|
Author | Message |
---|
Priscilla Censura
Posts : 2772 Join date : 2012-01-16
| Subject: Great Accidents Wed 06 Jan 2016, 10:17 | |
| Following on from the discussion about the photo of drunks judged by some as art, several other accidents of note came to mind; Bakewell pudding and penicillin, for instance. There must be many more - what of accidental encounters and misunderstandings? (Not my humour on the Benefits thread, purr leease) Wake up dormant Res Hists, your site needs you. |
|
| |
Meles meles Censura
Posts : 5119 Join date : 2011-12-30 Location : Pyrénées-Orientales, France
| Subject: Re: Great Accidents Wed 06 Jan 2016, 11:46 | |
| Duralumin
Alfred Wilm was a metallurgist working for the Dürener Metallwerke Aktien Gesellschaft. In 1903 he was trying to develop an aluminium alloy which could be deep drawn into rifle cartriges for the German army. (Aluminium was then a "new" metal in that a commercially viable production method was only developed in 1888. Prior to that aluminium was very expensive: Napoleon III is reputed to have held a banquet where the most honoured guests were given aluminium utensils, while the others had to make do with gold).

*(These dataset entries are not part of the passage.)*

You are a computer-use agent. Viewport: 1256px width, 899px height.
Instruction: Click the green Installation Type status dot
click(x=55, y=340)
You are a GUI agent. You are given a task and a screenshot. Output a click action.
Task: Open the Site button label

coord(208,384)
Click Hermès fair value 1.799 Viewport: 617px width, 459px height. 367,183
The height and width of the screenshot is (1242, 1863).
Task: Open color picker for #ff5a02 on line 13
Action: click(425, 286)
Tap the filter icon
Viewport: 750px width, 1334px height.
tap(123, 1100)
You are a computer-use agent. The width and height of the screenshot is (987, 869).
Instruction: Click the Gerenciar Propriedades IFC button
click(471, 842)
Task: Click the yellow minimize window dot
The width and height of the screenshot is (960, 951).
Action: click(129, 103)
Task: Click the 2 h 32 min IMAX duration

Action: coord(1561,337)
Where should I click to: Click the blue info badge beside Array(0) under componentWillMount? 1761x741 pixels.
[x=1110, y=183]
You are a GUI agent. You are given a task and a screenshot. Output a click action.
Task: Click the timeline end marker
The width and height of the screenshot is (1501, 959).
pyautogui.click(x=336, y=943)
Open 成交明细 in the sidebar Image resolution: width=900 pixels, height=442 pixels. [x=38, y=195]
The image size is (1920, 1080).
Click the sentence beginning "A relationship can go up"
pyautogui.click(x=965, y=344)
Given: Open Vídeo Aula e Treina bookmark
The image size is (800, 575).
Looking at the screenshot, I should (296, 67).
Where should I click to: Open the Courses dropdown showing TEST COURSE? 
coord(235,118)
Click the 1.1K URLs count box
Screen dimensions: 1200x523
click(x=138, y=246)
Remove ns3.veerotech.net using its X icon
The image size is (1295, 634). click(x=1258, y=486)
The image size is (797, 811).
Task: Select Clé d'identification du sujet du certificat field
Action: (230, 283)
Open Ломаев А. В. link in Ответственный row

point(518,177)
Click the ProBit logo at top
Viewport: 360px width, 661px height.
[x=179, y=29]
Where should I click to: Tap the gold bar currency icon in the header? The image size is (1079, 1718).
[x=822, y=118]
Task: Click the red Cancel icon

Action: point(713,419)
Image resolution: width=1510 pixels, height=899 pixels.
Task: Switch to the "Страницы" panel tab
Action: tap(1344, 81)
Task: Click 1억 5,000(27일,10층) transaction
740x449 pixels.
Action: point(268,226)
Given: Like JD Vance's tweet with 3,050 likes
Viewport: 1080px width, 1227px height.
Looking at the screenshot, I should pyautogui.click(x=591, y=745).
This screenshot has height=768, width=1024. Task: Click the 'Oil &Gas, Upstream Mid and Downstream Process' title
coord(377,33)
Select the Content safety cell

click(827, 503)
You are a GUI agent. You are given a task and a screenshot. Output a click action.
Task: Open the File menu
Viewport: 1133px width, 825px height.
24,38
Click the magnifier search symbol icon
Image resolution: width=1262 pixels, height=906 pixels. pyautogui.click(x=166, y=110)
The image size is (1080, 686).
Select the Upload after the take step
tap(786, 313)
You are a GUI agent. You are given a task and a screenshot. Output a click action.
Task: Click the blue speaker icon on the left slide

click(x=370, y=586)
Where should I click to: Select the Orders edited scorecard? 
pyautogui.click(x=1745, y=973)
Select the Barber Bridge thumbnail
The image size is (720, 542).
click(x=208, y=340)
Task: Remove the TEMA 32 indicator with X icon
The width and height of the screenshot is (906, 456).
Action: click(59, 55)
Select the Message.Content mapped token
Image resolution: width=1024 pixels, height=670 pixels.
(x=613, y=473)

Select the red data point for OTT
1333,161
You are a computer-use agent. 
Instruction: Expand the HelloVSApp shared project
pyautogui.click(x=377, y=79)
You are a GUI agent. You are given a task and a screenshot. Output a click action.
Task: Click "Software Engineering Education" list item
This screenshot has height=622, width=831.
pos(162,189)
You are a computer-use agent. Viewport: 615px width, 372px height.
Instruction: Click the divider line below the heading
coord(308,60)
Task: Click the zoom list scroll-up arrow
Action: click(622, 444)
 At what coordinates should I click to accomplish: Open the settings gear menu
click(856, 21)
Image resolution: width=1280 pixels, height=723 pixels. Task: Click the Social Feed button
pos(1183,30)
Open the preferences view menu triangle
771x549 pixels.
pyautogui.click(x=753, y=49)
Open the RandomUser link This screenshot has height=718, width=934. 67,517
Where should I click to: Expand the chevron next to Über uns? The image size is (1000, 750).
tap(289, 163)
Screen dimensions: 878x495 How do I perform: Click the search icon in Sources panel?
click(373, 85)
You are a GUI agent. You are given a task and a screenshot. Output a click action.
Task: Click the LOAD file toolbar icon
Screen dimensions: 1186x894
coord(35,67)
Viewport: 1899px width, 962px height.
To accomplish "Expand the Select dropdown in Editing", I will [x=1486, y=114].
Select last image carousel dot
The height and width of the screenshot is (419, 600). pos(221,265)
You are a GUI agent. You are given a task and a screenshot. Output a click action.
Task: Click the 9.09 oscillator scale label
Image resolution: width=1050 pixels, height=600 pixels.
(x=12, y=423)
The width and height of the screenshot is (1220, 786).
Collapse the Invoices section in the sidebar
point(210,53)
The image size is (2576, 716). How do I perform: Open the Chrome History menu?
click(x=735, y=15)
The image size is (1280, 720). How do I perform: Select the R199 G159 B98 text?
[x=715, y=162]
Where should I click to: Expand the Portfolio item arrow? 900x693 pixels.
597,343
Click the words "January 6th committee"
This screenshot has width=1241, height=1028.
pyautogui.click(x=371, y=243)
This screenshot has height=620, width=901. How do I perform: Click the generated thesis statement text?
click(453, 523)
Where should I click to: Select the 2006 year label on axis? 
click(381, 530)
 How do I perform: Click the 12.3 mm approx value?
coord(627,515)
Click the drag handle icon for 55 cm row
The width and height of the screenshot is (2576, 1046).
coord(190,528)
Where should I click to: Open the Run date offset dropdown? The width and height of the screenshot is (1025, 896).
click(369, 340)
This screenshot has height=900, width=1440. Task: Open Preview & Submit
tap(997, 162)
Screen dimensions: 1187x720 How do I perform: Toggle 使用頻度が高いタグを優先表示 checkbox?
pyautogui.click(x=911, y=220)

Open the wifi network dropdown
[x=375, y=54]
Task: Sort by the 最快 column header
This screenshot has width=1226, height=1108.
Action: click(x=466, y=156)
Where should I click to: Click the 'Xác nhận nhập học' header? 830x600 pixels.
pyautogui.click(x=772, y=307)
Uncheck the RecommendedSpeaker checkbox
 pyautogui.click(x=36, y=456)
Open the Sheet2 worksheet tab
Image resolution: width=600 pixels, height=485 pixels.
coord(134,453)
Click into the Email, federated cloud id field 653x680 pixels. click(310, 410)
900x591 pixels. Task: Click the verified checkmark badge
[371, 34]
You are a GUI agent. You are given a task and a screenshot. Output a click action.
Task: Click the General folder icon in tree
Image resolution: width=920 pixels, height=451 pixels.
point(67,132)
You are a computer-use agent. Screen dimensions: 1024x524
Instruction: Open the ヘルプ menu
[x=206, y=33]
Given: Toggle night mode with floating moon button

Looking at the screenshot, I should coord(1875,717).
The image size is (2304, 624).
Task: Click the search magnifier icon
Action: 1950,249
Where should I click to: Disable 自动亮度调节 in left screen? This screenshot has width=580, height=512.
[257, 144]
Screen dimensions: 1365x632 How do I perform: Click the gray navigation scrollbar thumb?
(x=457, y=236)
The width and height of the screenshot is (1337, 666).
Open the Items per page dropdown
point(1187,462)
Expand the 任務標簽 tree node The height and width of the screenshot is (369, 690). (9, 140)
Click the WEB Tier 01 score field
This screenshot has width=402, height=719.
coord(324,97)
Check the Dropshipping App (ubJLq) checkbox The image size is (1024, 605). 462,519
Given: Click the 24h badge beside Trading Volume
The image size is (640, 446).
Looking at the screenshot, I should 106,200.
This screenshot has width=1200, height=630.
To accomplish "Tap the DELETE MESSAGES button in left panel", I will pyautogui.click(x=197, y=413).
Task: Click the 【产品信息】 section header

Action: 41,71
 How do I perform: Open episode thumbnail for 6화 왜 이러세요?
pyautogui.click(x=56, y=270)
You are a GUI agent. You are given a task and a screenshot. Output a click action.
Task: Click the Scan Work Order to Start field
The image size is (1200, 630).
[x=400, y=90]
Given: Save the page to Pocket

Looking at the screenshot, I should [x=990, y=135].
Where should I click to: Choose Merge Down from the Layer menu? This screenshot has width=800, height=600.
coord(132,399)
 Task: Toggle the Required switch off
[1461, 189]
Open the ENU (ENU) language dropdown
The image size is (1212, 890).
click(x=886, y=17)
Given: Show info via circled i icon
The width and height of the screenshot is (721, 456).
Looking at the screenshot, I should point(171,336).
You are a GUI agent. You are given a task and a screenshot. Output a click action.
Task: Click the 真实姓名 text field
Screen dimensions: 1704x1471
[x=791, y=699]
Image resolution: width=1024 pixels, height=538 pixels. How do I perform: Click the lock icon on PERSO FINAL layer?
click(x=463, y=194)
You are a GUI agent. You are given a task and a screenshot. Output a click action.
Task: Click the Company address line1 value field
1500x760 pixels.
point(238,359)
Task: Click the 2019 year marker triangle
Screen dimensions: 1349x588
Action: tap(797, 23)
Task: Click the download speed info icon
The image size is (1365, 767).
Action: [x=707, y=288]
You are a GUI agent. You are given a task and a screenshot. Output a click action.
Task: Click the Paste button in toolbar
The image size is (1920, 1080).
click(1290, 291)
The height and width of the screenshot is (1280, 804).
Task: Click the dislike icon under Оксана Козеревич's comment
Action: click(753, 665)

One Friday Wilm prepared some samples of an aluminium-4%copper alloy, which he rolled into strips and then heated up to relieve the rolling stresses. To save time he quenched the hot metal pieces into water and began testing the hardnesses. But he didn't finish testing the batch before stopping work for the weekend. On Monday he started where he'd left off and was surprised to find that the samples he was now testing were considerably harder than the ones he done on Friday. He checked the calibration and retested some of the samples he'd already done before the weekend. The effect was real: the metal had increased in hardness just by sitting at room temperature for a couple of days.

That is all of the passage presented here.